6. Economic regionalism is increasing. Successful economic regionalism will reinforce civilization-consciousness. Economic regionalism may succeed only when it is rooted in a common civilization.
There is a definite fault line in these observations although there are elements that may not be ignored, except of course the core issue of civilization defined largely by religion. The idea that religion as a binding tool among a group of people unites them under a common identity, and even transcends national boundaries does have a basis but assuming this cohesion as a potentially threatening force to global peace is simplistic. In fact, such cohesion is not a new or post-cold war phenomenon. The post-9/11 scenario followed by the rise of Islamic terror groups must not be deemed as the defining factor of such clash theory. True indeed, in recent times, religion, especially Islam is seen more as an identity badge by many of its followers living in both Islam-predominant states as well as in the West. The same, though not necessarily in a comparable way, applies to the upsurge of Hinduism in secular India as a poster of nationalism under current the BJP rule. The Buddhist Myanmar has already demonstrated what it is capable of for the sake of religion by way of ruthless ethnic cleansing and driving around a million Rohigya population out of the country.
Coming to the idea of clash, one may tend to view Huntington's notion of clash or war as highly flawed. He rejected the possibility of war in the post-cold war world over issues such as trade, among others. Contrary to his prediction and understanding of geo-political dynamics, there is, in fact, a war currently raging between America and China, and no wonder it is trade at the centre of the conflict. This war unlike the conventional kind need not employ military arsenal, and can be more effective, albeit destructive, by levying high tariffs to block imports from the other party.

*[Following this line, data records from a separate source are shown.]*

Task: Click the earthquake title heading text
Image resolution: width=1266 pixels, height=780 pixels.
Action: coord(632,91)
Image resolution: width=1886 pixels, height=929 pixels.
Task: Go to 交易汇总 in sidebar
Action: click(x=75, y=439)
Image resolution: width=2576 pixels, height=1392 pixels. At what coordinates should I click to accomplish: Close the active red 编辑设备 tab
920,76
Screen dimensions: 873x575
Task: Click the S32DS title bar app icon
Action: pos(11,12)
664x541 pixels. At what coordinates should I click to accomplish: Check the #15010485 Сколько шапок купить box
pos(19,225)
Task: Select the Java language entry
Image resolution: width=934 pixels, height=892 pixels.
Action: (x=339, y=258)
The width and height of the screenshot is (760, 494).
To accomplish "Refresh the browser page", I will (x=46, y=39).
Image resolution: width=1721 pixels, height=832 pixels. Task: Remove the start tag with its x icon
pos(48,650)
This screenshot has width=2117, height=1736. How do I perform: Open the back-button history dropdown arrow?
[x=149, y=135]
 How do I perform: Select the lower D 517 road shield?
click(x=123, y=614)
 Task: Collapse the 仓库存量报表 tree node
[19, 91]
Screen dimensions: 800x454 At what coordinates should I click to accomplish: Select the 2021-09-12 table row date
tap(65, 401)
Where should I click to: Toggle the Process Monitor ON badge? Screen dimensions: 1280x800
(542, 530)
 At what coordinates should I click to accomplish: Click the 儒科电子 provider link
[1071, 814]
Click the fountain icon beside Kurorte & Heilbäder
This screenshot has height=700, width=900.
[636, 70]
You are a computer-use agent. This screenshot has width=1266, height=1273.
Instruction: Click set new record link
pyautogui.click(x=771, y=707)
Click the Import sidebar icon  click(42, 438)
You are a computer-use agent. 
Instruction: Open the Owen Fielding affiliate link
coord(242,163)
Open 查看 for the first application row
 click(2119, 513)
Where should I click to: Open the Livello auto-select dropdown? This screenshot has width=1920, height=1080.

Huntington's thesis has provoked controversies in the past two decades over several of his assumptions, suppositions and predictions that scholars like Edward Said and Amartya Sen found impossible to reason out. Through out the book it is clear he had been trying to put America as a solid proxy for the West and it is his way of looking at things that made him sound outlandish when he says, "The American multiculturalists … reject their country's cultural heritage. Instead of attempting to identify the United States with another civilization, however, they wish to create a country of many civilizations, which is to say a country not belonging to any civilization and lacking a cultural core. History shows that no country so constituted can long endure as a coherent society. A multi-civilizational United States will not be the United States; it will be the United Nations."
It appears from many of such statements that it is the cultural fabric of the United States that worried him most, and indeed it is the undefined American culture as a proxy of the West that he considered critically vulnerable to multiculturalism. Is there an American culture distinctly apart from the confluence of various cultures for hundreds of years in that country of immigrants?
Far from addressing the issue, Huntington raised his fears about not only multiculturalism but even universalism-the 'vacuousness of universalism' as he termed it.
Where then is the bottom line, or is there any? As a botched-up solution to world peace and harmony, Huntington in the concluding lines of the book said, '… an international order based on civilizations is the surest safeguard against (future) world war.' Sadly, this makes no sense. He has failed to define the international order.
Huntington saw civilisation through the lens of religion. It is, however, not difficult to assume that had he written the book as an academician, he could have avoided being over-simplistic. As an advisor to the US government, he was more drawn to the usefulness of his thesis to the policymakers rather than attempting to examine the veracity of his thesis, which needless to say, was premediated. So, one should not hesitate to call it a project document meant to provide guideline to the US foreign and defence policymakers.